Pinetop Perkins
"I Just Do the Best I Can"


by Richard Skelly

      Pinetop Perkins will be 94 on this summer, but you'd never know it based on the way he gets into my car. The left foot goes in smoothly; he plants his butt and pivots, and then quickly lifts the right leg in. You'd swear he was 60, based on that simple act.

Perkins is a certified blues piano playing legend. He can safely be grouped with B.B. King, the late Willie Dixon and John Lee Hooker as one of the true pioneers of the Delta-to-Chicago blues form. Perkins was born into a plantation family on July 7, 1913 in Belzoni, Miss., and began to teach himself guitar while still in grade school. He never completed more than a 3rd grade education, he readily admits in interviews.

Guitar influences for a young Perkins included early classic blues players like Charley Patton, Blind Lemon Jefferson and LeRoy Carr. His first exposure to a larger audience came about through performances on the radio in the 1940s. He began playing on the Bright Star program, then broadcast on KFFA in Helena, Arkansas.

After recovering from a stabbing incident in his left arm that left him unable to play guitar so well, he began concentrating his efforts on piano playing. Perkins' recording career began in Memphis, where he recorded "Pinetop's Boogie Woogie." The tune was originally recorded by Pinetop Smith, but Perkins did it over again in his own style, and around 1950, as best he can recall, is when they began calling Joe Willie Perkins by the name of "Pinetop" Perkins.


Hittin' the Note: Can you start by telling us a little bit about Born in the Honey, your latest CD/DVD release?

Pinetop Perkins: It's the area where I was born, Belzoni, Mississippi, Honey Island in the Delta Bottoms.

How long has it been since you moved to Austin?

I moved there a couple of years ago, but no sooner than I moved there, that Clifford Antone died.

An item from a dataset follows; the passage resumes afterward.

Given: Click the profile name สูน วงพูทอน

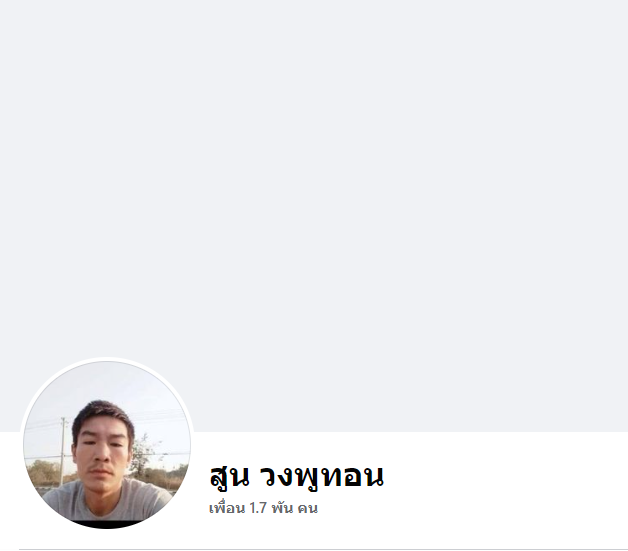Looking at the screenshot, I should coord(297,475).
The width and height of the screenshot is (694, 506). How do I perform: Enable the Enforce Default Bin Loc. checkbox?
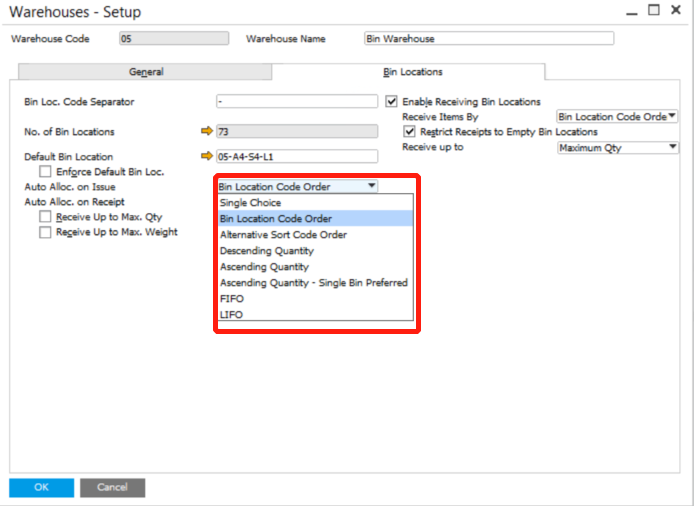click(45, 172)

No sooner I moved there than he died, and man, that hurt me. Me and Muddy Waters used to play for him at his club.

When was it you moved from Belzoni?

I come out of there when I was round about 16 or 17 years old.

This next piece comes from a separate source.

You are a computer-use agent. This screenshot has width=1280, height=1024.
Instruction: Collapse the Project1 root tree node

You were thinking about playing more music up in Chicago?

Well, I did the best I could, I was looking at other people doing it and picked it up and did the best I could with it. I liked it around Chicago, and I could have stayed there, but we always had to go somewhere and play. I didn't get no good schoolin', and third grade was the best I got. It's nowhere, so it's rough.

Once you got to Chicago as a 17 year old, what did you do?

I just played around in different places. I didn't get no job, just played around in different places. They kept me in them clubs all the time and I did the best I could.

Were you working four or five nights a week?

The last job I had I learned how to drive tractor, and after the landlord killed my dog in Clarksdale, I was thinkin', "I might be next!" I loved that dog. So I took off. Got off there and went over to Helena, Arkansas, playing with Sonny Boy Williamson, on the King Biscuit Program on the radio. I was over there a pretty good while, a couple of years. I liked it over there in Helena. It ain't no big town.

Once you got to Chicago, who did you learn from?

I listened to this guy, Pinetop Smith, and then in 1953 I redid his song, played it my own way.

What was the most fun you ever had on the road?

It was with Muddy Waters. I loved playing with him, and we went all over Europe, every which where. That was in the 1970s, and we had a booking agent and we wasn't making too much money from them tours.

I always thought some of the best records Muddy made were those ones that Johnny Winter produced for Blue Sky, for Columbia Records.

Those are good ones.

Talk a bit about why you were able to move to Austin. Isn't your family mostly in Chicago?

What little family I got is in Mississippi. A whole lot of them died before I left and my sister died a long time ago, before my mama did. I had a bunch of friends and people in Chicago, but no family.

I was in Europe when my mother died, so I didn't have a chance to go to the funeral or nothin'. When I got back they had done buried her. My mother and father busted up when I was six years old.

When you left Chicago for Austin, you didn't have family there, it was just a bunch of friends?


It was just a bunch of friends. I have a stepdaughter, Betty, she's in Chicago.

Austin is better for you, temperature wise?


Yeah, it's nice and warm there, not like Chicago, you can freeze to death there.

Talk a bit about your approach to life at 93. You talked about staying active and working in the yard when you were living in Chicago, the last time we talked about 15 years ago.

I don't too much and no kind of work now, I just play some music. I praise the Lord every day that I'm able to do that. So I just play the music for the people. Make a dollar or two. I ain't much of a talker, I'm a squawker. If my mother and father had stayed together so I'd had more schoolin, and I'd know more about what to say and do. So now, I just do the best I can. That's all I can do!